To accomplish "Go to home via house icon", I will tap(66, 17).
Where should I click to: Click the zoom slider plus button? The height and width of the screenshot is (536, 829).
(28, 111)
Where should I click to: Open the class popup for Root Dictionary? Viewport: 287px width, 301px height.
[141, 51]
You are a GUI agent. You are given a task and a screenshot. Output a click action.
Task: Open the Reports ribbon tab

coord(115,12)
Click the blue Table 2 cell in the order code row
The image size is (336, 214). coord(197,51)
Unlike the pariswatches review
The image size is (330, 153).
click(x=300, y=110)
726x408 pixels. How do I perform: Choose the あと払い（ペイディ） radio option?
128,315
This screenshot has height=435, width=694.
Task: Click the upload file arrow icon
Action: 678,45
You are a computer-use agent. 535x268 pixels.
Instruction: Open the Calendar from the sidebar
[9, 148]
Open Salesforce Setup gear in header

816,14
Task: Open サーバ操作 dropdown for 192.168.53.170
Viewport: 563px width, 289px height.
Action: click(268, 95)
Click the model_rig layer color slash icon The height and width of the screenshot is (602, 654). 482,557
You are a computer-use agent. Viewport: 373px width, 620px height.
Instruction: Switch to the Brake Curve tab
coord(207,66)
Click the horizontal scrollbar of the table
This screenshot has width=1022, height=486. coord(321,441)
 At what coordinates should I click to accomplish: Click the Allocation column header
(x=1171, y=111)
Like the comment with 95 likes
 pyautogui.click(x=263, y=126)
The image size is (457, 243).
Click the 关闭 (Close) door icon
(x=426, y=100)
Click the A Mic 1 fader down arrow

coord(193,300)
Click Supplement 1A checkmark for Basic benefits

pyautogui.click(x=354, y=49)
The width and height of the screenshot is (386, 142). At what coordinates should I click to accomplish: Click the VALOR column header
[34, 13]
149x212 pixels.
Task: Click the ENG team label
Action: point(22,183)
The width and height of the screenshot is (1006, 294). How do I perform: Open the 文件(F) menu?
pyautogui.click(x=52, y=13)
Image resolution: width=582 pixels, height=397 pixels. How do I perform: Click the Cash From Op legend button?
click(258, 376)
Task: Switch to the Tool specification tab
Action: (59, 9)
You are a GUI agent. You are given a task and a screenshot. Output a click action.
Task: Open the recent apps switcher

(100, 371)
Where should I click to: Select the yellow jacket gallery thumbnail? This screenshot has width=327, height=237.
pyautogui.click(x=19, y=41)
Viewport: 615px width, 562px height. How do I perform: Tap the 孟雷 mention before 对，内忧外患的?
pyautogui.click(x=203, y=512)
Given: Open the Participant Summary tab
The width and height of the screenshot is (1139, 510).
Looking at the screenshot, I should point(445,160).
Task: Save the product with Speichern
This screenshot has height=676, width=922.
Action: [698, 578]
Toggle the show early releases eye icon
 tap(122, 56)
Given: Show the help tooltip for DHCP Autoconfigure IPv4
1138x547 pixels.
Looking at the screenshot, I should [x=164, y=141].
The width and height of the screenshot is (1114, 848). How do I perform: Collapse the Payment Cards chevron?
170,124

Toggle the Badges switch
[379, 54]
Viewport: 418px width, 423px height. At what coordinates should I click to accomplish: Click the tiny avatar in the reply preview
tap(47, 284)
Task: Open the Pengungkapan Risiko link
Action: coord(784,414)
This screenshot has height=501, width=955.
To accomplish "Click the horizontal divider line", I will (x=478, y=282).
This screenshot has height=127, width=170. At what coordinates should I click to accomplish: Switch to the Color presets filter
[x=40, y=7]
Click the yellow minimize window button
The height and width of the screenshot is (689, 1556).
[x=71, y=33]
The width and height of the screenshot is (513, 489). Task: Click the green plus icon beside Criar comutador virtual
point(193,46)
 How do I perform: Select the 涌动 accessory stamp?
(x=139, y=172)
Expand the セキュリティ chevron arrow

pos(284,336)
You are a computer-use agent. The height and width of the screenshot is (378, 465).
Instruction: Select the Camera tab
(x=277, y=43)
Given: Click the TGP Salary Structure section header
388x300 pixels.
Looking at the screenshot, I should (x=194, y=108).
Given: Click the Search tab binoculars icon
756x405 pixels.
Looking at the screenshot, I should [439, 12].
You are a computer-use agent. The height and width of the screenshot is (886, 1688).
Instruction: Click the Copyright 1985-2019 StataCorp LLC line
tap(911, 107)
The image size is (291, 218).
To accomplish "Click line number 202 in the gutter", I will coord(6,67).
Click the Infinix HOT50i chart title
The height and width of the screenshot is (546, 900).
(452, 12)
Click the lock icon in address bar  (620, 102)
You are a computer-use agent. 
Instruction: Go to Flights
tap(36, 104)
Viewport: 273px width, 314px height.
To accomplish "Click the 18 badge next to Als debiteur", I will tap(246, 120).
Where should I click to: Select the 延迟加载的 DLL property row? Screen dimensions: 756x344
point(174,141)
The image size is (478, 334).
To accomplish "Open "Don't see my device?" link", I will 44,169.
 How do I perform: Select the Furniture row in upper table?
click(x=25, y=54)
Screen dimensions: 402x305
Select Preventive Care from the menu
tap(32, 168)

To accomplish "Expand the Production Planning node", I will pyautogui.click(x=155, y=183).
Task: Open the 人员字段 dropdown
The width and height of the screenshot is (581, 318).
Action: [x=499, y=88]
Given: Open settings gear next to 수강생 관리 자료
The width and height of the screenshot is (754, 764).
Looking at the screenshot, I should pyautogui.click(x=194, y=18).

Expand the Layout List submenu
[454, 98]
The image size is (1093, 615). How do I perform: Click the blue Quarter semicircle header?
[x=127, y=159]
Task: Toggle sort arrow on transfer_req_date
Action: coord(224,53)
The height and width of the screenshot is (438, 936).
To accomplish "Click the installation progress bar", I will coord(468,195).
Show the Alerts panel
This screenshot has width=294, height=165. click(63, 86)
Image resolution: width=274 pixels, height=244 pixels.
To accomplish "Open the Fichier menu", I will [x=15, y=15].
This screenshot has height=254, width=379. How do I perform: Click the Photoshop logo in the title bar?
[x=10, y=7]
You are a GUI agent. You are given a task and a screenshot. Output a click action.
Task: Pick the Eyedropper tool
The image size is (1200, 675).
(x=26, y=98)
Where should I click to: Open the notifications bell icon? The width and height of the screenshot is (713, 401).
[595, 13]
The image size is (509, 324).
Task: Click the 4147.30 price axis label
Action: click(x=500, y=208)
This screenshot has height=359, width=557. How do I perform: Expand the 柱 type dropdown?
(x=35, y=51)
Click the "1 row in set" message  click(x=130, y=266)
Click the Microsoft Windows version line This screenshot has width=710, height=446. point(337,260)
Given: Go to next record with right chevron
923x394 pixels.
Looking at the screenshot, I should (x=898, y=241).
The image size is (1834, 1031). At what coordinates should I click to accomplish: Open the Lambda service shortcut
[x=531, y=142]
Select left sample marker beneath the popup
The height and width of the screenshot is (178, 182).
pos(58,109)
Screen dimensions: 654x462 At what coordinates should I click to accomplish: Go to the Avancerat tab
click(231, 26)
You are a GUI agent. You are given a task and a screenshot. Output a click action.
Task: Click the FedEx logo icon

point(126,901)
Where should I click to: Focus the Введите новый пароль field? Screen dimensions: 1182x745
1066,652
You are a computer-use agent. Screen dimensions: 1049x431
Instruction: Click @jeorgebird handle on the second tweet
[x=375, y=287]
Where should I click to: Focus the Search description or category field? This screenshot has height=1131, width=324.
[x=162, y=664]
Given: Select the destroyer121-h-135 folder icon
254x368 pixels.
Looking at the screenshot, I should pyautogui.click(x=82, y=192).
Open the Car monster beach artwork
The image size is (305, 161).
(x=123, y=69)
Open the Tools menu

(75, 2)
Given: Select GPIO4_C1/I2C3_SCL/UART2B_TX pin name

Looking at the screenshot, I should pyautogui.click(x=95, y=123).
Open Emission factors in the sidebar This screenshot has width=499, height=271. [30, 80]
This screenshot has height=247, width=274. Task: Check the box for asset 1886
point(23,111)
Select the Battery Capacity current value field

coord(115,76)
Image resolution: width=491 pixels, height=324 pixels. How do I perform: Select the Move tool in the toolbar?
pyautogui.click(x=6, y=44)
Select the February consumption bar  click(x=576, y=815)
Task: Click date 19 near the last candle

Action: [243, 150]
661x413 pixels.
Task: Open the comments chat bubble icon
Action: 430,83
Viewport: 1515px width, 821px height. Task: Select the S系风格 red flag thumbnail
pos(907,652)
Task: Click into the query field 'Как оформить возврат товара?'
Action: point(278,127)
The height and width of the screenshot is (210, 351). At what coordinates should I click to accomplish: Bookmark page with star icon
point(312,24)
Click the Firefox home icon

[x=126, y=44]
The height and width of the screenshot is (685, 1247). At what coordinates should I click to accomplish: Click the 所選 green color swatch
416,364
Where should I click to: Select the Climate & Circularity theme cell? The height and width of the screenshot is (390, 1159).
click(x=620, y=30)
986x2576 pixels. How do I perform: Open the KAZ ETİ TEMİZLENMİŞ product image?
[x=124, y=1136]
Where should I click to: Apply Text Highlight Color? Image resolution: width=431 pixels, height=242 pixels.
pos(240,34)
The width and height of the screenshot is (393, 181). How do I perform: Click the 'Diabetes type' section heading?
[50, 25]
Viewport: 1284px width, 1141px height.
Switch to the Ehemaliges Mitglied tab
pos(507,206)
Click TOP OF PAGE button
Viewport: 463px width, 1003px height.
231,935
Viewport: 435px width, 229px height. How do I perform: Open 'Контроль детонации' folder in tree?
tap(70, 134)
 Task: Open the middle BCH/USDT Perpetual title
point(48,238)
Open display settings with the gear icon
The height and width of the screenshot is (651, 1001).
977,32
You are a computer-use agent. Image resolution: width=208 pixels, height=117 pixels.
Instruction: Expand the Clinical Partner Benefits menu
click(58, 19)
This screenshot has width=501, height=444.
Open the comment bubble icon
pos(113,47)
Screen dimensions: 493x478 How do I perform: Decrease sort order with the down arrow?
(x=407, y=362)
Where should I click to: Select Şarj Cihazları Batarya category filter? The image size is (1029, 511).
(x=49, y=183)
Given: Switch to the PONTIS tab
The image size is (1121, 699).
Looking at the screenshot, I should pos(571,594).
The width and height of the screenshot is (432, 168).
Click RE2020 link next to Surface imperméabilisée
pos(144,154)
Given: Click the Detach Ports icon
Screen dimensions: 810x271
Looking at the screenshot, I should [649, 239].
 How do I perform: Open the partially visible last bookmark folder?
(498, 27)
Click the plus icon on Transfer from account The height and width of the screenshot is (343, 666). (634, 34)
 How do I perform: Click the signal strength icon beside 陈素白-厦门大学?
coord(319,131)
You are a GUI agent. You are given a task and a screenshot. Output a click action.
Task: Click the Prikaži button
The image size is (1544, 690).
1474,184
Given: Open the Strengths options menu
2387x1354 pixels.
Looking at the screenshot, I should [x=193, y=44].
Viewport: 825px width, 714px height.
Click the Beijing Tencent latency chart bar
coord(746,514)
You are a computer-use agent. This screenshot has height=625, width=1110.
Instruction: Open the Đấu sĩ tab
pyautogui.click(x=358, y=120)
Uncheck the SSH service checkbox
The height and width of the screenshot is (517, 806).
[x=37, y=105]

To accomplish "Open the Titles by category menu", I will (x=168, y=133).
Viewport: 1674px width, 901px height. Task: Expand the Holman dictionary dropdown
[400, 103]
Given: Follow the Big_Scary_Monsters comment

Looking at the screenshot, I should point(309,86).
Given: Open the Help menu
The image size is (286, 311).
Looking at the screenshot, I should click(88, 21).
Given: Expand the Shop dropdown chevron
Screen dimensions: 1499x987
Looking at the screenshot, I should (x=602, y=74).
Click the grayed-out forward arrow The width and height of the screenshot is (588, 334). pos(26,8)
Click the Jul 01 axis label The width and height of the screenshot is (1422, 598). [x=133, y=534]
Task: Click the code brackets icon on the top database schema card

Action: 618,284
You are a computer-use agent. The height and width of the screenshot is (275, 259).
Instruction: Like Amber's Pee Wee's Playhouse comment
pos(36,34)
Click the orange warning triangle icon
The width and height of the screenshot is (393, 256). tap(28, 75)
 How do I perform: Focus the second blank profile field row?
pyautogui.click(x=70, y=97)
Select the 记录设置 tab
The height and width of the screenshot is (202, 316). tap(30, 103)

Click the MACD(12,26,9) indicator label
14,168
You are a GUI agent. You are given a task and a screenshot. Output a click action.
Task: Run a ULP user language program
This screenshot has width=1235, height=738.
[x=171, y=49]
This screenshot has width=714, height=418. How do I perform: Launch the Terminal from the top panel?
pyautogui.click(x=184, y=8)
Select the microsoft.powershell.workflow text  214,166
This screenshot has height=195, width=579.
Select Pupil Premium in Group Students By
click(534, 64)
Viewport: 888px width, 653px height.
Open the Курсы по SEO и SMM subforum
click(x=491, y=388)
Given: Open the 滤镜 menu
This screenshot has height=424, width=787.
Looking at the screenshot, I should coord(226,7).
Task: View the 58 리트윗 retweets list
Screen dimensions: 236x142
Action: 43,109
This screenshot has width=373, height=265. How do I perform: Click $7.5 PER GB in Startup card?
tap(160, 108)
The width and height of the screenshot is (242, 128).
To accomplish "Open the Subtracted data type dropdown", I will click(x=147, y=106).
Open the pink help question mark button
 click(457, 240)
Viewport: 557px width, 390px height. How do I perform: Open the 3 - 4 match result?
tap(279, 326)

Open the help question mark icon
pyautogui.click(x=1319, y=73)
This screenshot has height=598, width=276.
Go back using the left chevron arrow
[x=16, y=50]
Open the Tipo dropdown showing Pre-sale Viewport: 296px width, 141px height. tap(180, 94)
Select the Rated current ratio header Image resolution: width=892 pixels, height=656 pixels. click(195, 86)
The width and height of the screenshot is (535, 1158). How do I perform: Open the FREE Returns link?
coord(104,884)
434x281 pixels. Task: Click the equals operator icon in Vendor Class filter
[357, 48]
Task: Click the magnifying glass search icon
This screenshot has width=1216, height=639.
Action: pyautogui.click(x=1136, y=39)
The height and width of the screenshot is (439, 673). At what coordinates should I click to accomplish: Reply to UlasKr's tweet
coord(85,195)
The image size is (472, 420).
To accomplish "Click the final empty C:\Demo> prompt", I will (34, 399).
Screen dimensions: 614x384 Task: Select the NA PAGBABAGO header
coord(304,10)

* * * *

WHAT THE EXERCISE ASKS >>
What you return must be the lines above that run from the line with "How do I perform: Select the 涌动" to the line with "is (886, 1688).", inclusive, each copied exactly.

RESPONSE TO THIS TASK >>
 How do I perform: Select the 涌动 accessory stamp?
(x=139, y=172)
Expand the セキュリティ chevron arrow

pos(284,336)
You are a computer-use agent. The height and width of the screenshot is (378, 465).
Instruction: Select the Camera tab
(x=277, y=43)
Given: Click the TGP Salary Structure section header
388x300 pixels.
Looking at the screenshot, I should (x=194, y=108).
Given: Click the Search tab binoculars icon
756x405 pixels.
Looking at the screenshot, I should [439, 12].
You are a computer-use agent. The height and width of the screenshot is (886, 1688).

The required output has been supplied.